Deivalakshmi et al. [12] firstly proposed a new method for detecting noise. Pixels will be defined into two groups: noisy pixel and informative pixel. Secondly, the suggestion of the median filter. If there is informative pixel into the selected mask, p will be replaced by the median of the pixels in the window, otherwise, repeat the above process with a 5*5 mask. All the previous steps are repeated if there is still noise. The proposed method presents better image restoration, but, the threshold (fixed while the decision of the type of the pixel) can be a restraint on the minimum number of noisy pixels in the neighborhood so that the pixel might not be considered as noise.

In 2012, Zhu and Huang [13] suggested an improved median filter by combining the mean filter (it is a linear filter that replaces the center pixel of a selected window by the mean value of the mask) and the standard median filter.

This method is constructed by first, testing if a pixel is noise or not. Second, comparing each pixel's value to see if it is greater than the average value in the window, then the pixel will be replaced with the median value of the mask; otherwise, it keeps the original value of the pixel unchanged. When the real pixel's value is replaced with the median value in the window, the following process average's value computation will use the new value of the pixel which will make this process iterative. The improvement decreases the time complexity and improves the noise-reducing effect better. Higher than 45% noise density, peak signal to noise ratio (PSNR) for the standard median filtering aren't mentioned, we can't decide if the proposed method has better results for this density.

Boateng et al. [14] proposed other criteria to judge if a pixel is noisy or normal. Compared to the standard median filter, this method performs well essentially in Salt-and-pepper noise. Noise density higher than 60% isn't studied or showed in this work.

Wen et al. [15] proposed an improved median filtering algorithm adding criteria while the noise is quite dense, the pixel positioned in the middle of the extremum value can be a noisy point too. Here comes the author's contribution, adding other criteria. Also, the image edge minutiae point can be located on both ends of the sequence. The emission rate will be higher when the signal to noise rate is high. This article has given a second condition for noise detection. Even if this improvement, has better PSNR for noise that is less than 25%, it isn't tested for high noise density.
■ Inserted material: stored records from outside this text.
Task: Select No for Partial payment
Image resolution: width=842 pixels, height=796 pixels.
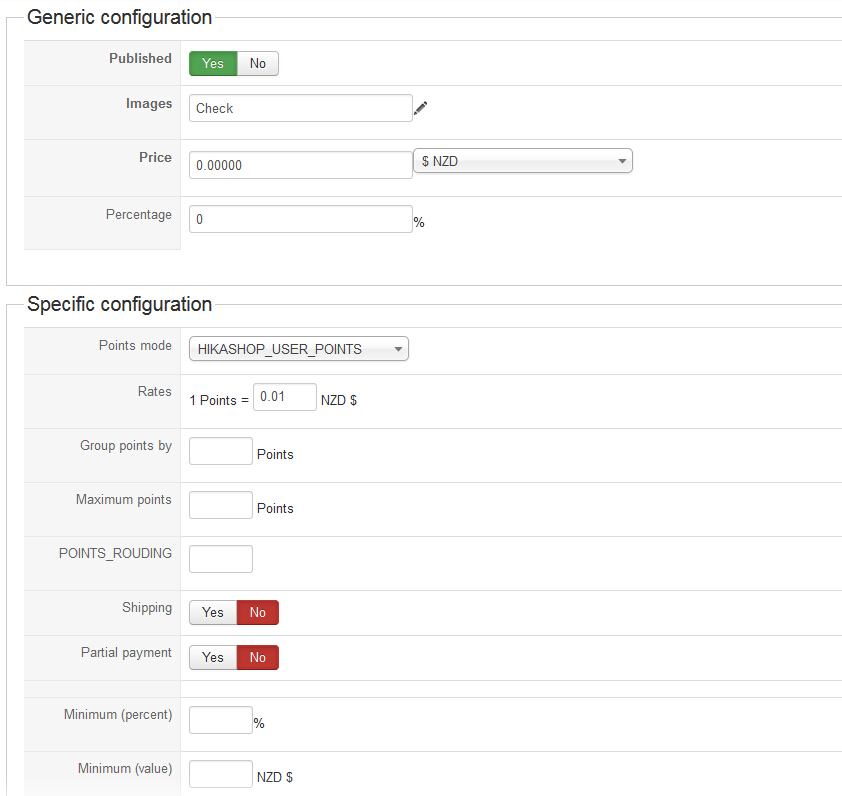Action: [x=258, y=657]
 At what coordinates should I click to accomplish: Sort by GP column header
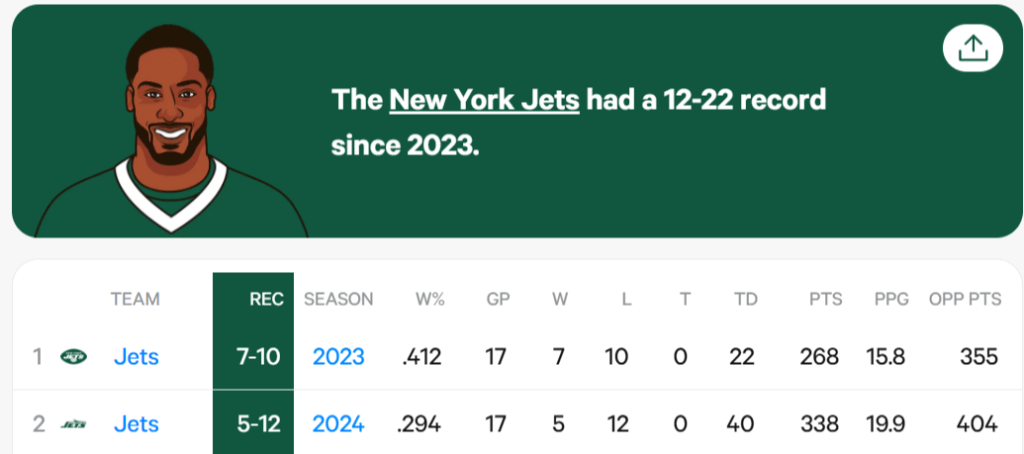click(x=498, y=299)
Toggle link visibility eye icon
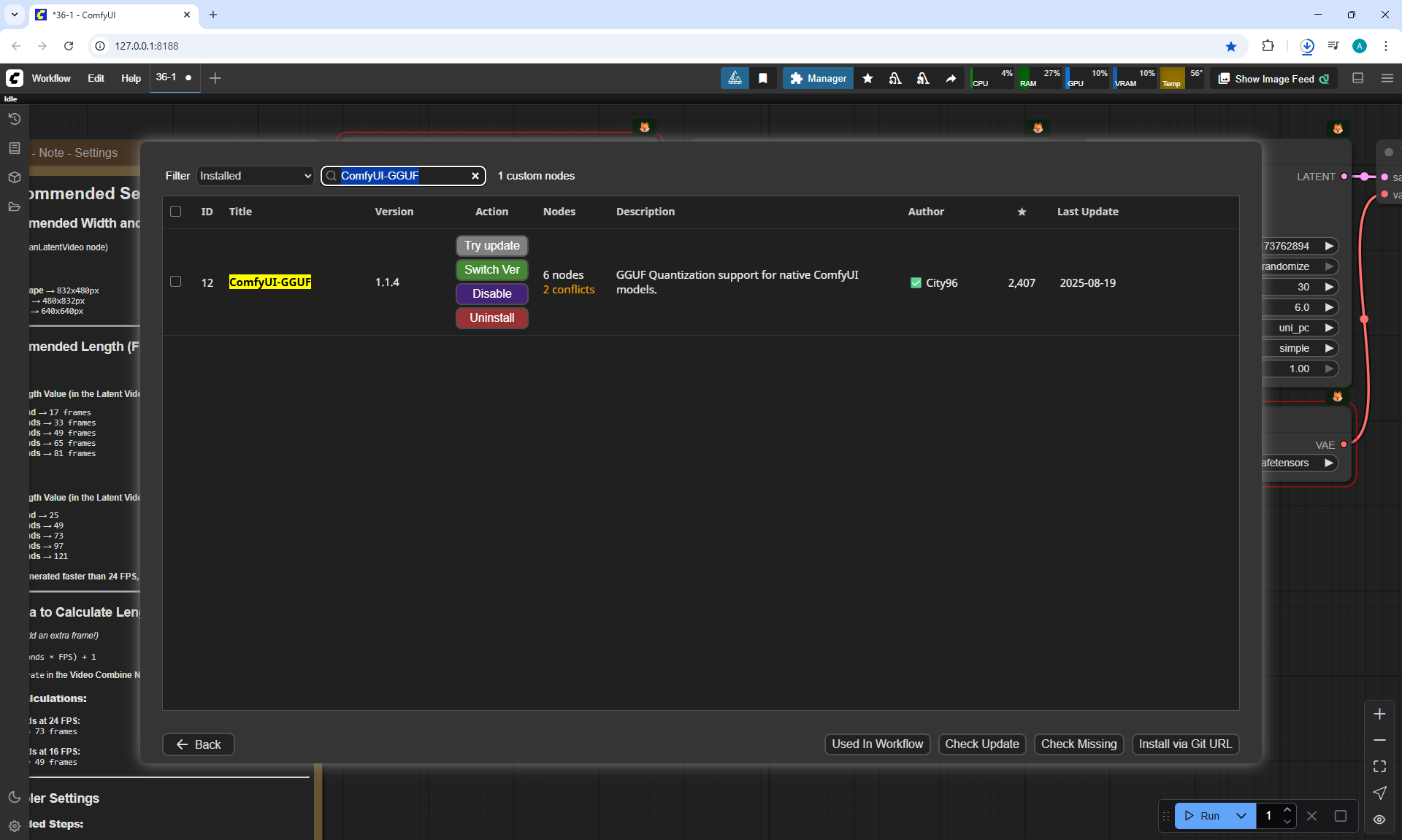This screenshot has height=840, width=1402. pyautogui.click(x=1379, y=820)
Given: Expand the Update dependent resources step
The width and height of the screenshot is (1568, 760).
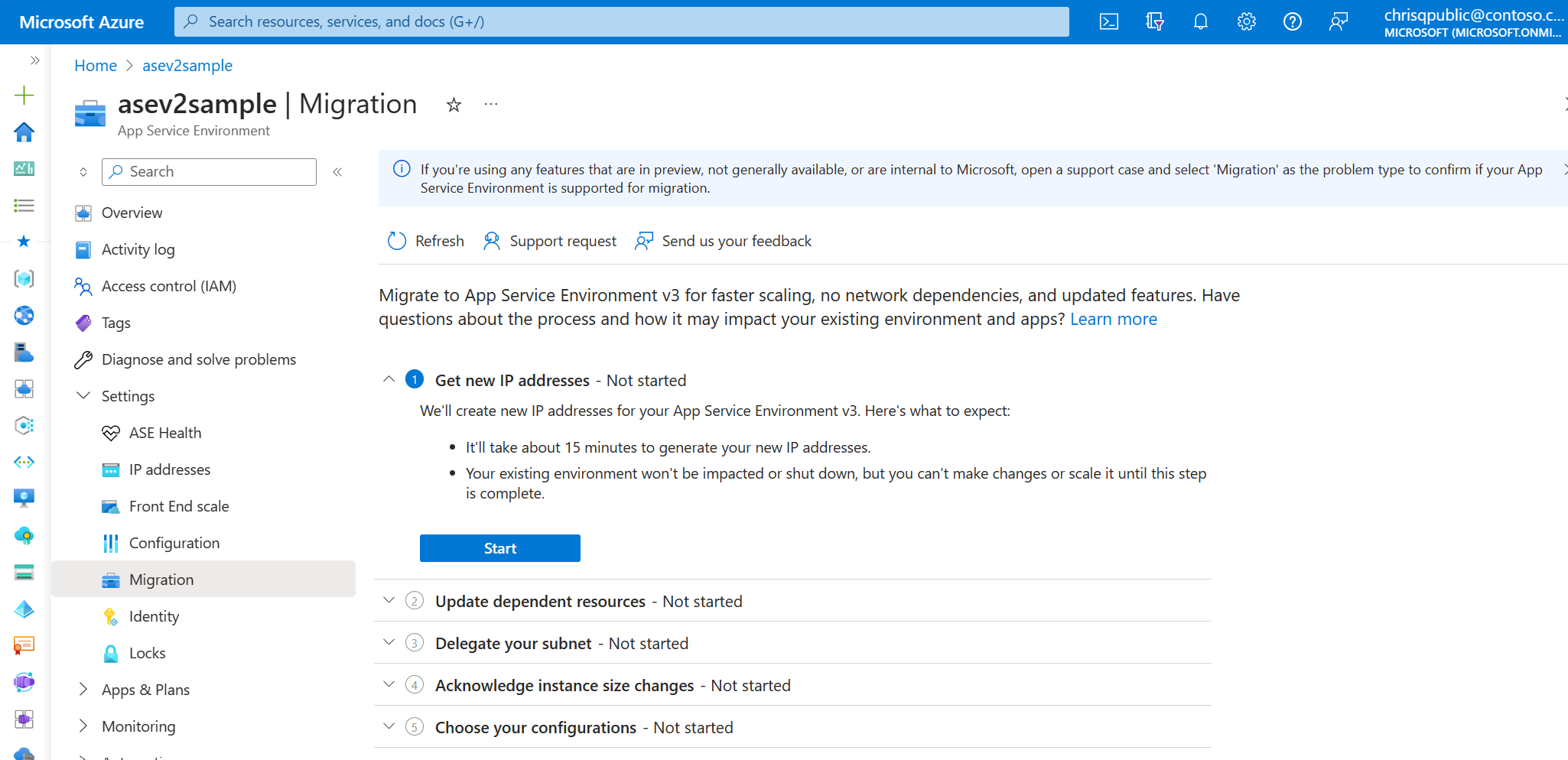Looking at the screenshot, I should tap(389, 601).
Mahajan and Jain [16] also suggested an improvement of the median filter by proposing criteria to discuss if a certain pixel is noisy.

This proposed method is compared with the standard median filter. It shows higher parametric values.

All the mentioned improvements propose a better image quality compared to the standard median filter. However, they suffer from some drawbacks, essentially when a high noise density is not taken into consideration.

4. Proposed Median Filter

A major shortcoming of the median filter is that its output is always constrained, by definition, to be the median value in the window. Various works tried to reduce this poor performance. On the other hand, the median filter doesn't work well when the density of Salt and pepper noise is high, as a result, the noise still persists.

Our contribution will be concentrated on these two drawbacks and will be applied on Alzheimer’s disease database of MRI while the Salt and pepper noise is added and tested on several intensities.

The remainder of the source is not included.